The Polygon (MATIC) price has undergone a decline since November 14, marking a lower high on December 9 and returning to a crucial horizontal support zone. The pivotal question now is whether this support area will hold and initiate a rebound, or if a breakdown is imminent.
Will Polygon Price Experience a Recovery Following Substantial Declines Since November?
Analyzing the daily timeframe, technical indicators reveal that MATIC’s price witnessed an uptrend since October, breaking free from a descending resistance trend line. This upward trajectory culminated in a peak of $0.98 on November 14. Following the breakout, MATIC successfully surpassed a significant horizontal resistance level that had been intact since June. However, it subsequently retreated below, forming a lower high in December, indicated by red icons.
The Relative Strength Index (RSI), a key momentum indicator, is employed by traders to assess market conditions and make decisions on asset accumulation or selling. Readings above 50 in conjunction with an upward trend favor the bulls, while readings below 50 signal the opposite.
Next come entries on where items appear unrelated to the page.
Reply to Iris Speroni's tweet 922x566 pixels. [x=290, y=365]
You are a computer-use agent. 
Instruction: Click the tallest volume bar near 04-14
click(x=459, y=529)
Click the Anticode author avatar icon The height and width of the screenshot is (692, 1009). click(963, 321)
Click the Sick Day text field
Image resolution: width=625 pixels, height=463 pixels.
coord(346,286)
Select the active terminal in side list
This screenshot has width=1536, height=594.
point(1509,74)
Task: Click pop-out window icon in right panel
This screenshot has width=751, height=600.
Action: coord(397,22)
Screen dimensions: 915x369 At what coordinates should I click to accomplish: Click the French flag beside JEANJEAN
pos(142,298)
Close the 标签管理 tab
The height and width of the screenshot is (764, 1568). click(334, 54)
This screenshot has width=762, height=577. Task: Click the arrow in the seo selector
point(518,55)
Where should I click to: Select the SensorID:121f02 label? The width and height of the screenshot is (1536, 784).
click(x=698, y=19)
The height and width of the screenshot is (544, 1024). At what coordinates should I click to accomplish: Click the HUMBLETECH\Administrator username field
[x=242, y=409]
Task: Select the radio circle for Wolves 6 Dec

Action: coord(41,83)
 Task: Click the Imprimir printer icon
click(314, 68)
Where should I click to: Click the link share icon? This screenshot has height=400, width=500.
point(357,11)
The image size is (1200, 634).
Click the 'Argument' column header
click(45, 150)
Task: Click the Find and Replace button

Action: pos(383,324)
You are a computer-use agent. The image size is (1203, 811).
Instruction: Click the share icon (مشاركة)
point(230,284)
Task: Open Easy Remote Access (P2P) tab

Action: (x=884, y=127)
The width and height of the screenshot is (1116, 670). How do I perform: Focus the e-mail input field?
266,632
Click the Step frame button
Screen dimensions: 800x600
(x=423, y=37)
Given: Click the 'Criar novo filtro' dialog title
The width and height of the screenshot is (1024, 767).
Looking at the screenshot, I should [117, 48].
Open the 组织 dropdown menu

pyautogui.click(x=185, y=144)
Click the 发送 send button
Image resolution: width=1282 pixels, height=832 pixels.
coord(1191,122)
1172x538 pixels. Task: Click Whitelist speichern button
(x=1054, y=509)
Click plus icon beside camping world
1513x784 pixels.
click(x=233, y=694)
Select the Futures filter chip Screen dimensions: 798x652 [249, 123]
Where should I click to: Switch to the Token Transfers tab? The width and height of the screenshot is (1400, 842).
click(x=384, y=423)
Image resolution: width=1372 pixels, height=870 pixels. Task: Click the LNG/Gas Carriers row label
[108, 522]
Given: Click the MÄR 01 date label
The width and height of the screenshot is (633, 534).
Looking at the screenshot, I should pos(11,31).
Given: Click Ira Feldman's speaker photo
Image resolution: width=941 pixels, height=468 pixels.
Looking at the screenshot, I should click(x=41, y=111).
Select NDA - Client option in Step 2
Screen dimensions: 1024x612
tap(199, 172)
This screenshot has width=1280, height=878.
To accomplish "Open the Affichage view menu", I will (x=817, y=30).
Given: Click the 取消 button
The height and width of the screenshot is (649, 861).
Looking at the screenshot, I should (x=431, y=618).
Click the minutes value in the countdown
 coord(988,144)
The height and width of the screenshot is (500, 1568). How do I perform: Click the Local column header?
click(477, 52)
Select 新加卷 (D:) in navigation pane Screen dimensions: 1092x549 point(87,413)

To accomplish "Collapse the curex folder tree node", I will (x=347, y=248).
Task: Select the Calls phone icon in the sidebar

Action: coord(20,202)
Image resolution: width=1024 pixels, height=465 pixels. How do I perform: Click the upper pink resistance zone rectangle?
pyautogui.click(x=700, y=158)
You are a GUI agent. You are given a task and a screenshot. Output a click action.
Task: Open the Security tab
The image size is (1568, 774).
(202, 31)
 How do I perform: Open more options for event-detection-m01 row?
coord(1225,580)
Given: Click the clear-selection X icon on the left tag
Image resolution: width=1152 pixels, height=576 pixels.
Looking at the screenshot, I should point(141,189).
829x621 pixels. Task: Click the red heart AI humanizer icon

Presently, the RSI, although above 50, is on a downward trend, accompanied by a bearish divergence (green line), signaling a potential decline in momentum.
The sentiment within the cryptocurrency community, particularly on platform X, leans towards optimism regarding the future price trend of MATIC. Analysts such as Dark Green have highlighted a long-term symmetrical triangle, drawing parallels to 2021 when MATIC experienced significant acceleration post-breakout from a similar pattern, suggesting a potential positive trajectory.